アルフレッド・マーシャル By David R. Henderson
Cited from Econlib.org

 Alfred Marshallは、1890年から1924年の彼の死までの間、(それ自身が世界の経済学において権威であった)英国経済学の権威であった。彼の専門は、経済の全体的研究とは異なり、個々の市場や産業を研究するミクロ経済学であった。その最も重要な本『経済学原理』(訳注 初版1890年)において、マーシャルは、財の価格と産出量は、供給と需要の双方により決定されるー(供給曲線と需要曲線という)二つの曲線は、ハサミの刃のように均衡するところで交わることを強調した。現代の経済学者は、なぜ財の価格が変化するかを理解するに際して、需給曲線をシフト(移動)させる要因を探すことから始めるがーこれはマーシャルに由来する接近法である。
 またマーシャルに需要の価格弾力性の概念も由来している。それは買い手の価格への感度sensitivityを表すものである。
 消費者余剰consumer surplusの概念はもう一つのマーシャルの貢献である。彼は、消費者の買う商品の価格は特徴として同一だが、追加単位当たりの消費者にとっての価値は(次第に)減少していることに気づいた。
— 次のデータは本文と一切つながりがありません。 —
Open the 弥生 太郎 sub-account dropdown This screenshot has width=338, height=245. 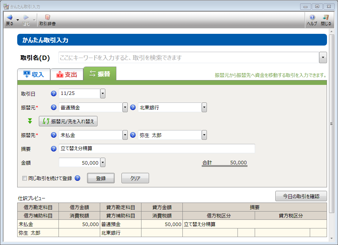click(204, 135)
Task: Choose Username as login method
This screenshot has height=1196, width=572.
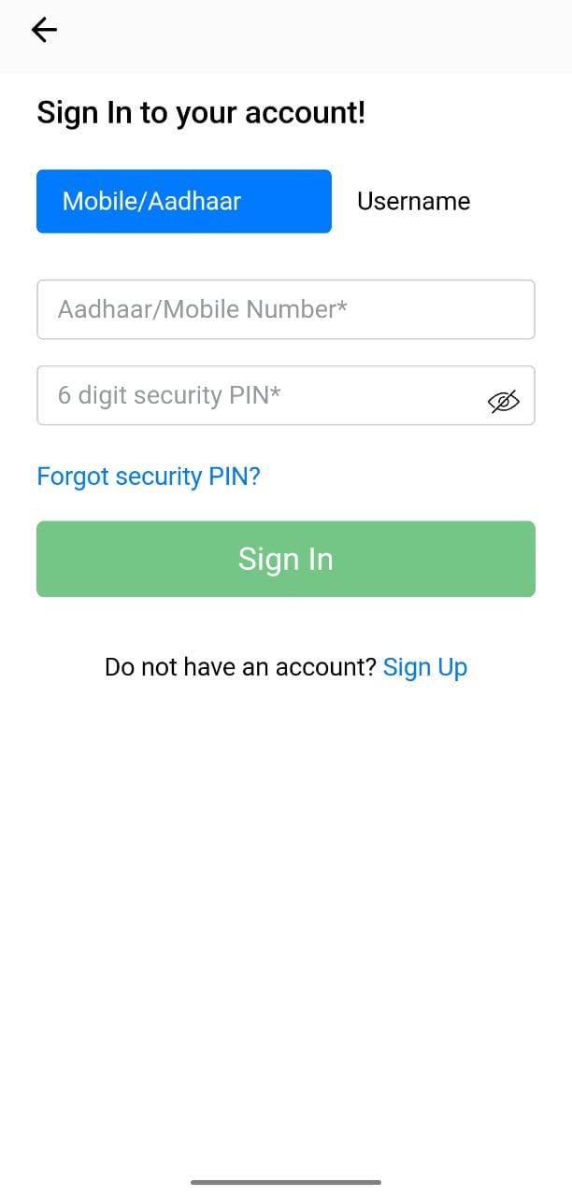Action: pos(414,201)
消費者は価格と限界価値とが等しくなるところまで買おうとするだろう。最後一つまでの以前のすべてについて、消費者は効用benefitを、彼自身の価値valueより少なく支払うことで刈り取っている。効用の大きさは、すべての単位の消費者にとっての価値と、その単位に支払われる金額との差に等しい。この差額は消費者余剰と呼ばれる。消費者に享受されるところの余剰価値あるいは使用価値utility。マーシャルは同様に生産者余剰の概念も導入した。その大きさは、生産者が実際に支払われる金額から、彼が進んで受け取るもの(訳注 経費)を控除したものである。マーシャルはこれらの概念を、課税のような政府の政策によって厚生が変化するのを測定するのに用いた。経済学者はマーシャルの時代から手段を洗練させたが、マーシャルの基本的な接近法は、今厚生経済学と呼ばれるものに依然残っている。
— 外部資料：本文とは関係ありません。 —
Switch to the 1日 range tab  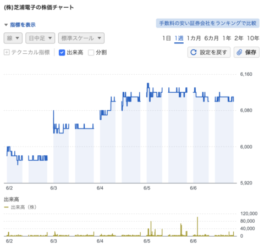167,38
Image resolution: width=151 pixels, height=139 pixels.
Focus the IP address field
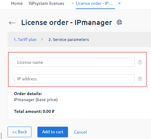(x=74, y=79)
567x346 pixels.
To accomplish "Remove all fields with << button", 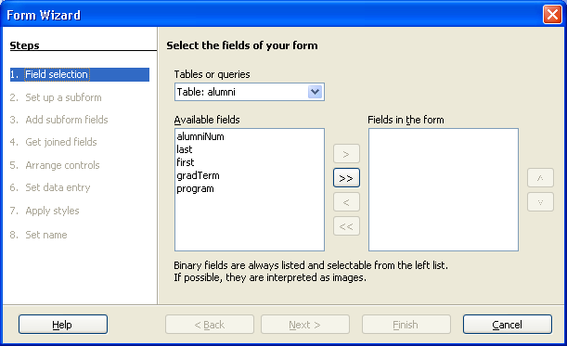I will 346,226.
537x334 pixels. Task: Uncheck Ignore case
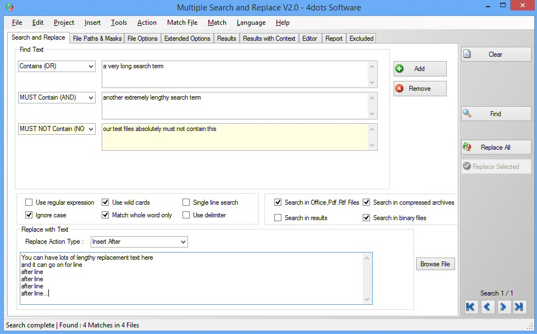click(29, 215)

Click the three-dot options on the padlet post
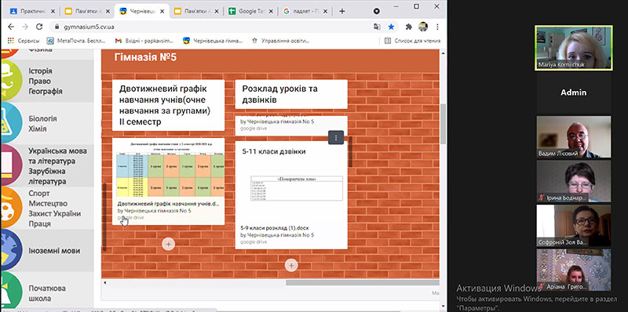point(336,138)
 時間を経過することによる需給における変化に、いかに市場が適応しているかを理解しようとマーシャルの3つの時期のアイデアを提起した。最初は市場期で、商品の在庫が(なお)固定している時期である。二番目は短期で資本は増やされないで、労働や他の投入により(生産供給が)増加する時期である。三番目が長期で、資本も増やされる(appliances)ことで(生産供給が)増加する時期である。
 経済学を静的よりは動的にするために、マーシャルは最適化の概念を含め、古典的なメカニズム(mechanics)という道具を用いた。このことにより彼は、その脚注を追跡した新古典派の経済学者たち同様に、技術、市場制度、人々の選好を所与のものとした。しかしマーシャルは自身の接近法に満足していなかった。彼はかつて「経済学者のMecca(人々を魅了する場所)は、経済動学よりむしろ経済生物学にある」と書いた。言い換えるとマーシャルは、経済は進化過程にある、技術、市場制度、人々の選好は人々の行動とともに進化すると、言いたかったのである。
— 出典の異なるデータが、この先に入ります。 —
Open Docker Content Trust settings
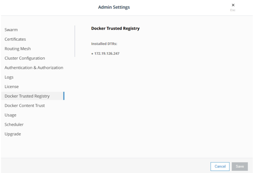This screenshot has height=173, width=253. [25, 105]
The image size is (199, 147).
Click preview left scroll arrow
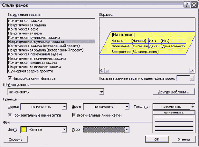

 マーシャルは多数の条件、例外、脚注を付けずに発言したり、見解を示すことはほとんどなかった。彼は自身をそれなりの数学者と紹介するところがあり、CambridgeのSt.John’s Collegeで数学を研究した。彼の量的表現が限られていたことは、layman(特別な知識のない人 普通の人)に彼はアピールしたかもしれない。
 マーシャルはロンドンの中流家庭に生まれ、神父になるように育てられた。彼は両親の望みを拒み、数学と経済学で学者になった。

 (解題)  以下のThinking like a economistの説明は、商品の価値=価格の説明において、生産に必要な労働時間を重視する労働価値説から離れて、需給が均衡するところ、また消費者の限界効用marginal utilityに等しいところに商品の価格が決定される限界効用理論(marginal utility theory)を述べたところにマーシャルの意義を求めている。しかしこのような限界効用理論は1870年代にジェボンス、メンガー、ワルラスなどが前後して主張したことが知られている。マーシャルの役割は限界効用理論を提起したというよりは、それをできるだけ厳密に述べて体系化したことにあるのかもしれない。
   限界効用理論の創始としては、ウィリアム・スタンレー・ジェボンズ1835-1882の『経済学理論』(1871)、カール・メンガー1840-1921の『国民経済学原理』(1871)、レオン・ワルラス1834-1910の『純粋経済学要綱』(上1874,  下1877)が指摘される。しかしそこで書かれていることの意義が理解され、彼らの経済学を革新したものとして理解されるのには時間がかかった。その意味で、権威のあるテキストであるマーシャルの『経済学原理』(1890)が限界効用理論を受け入れてまとめられたことには、経済学史上、大きな意味があるではないか。
 他方で、マーシャルは新古典派の教科書における説明をすでにこの時、展開していたと言えるだろうか。新古典派では、供給曲線を限界費用=価格となる線だと説明する。マーシャルの供給曲線の説明は、限界費用のほかに、限界生産者の生産費用を重視する考え方もあり、複雑なものだとするのは、福岡正夫「マーシャルの供給曲線」三田学会雑誌103-1(2010)である。マーシャルが、近代的な経済学の租の一人であることは正しいが、『経済学原理』(1890)そのものの理解については、原典に即した検討が必要である。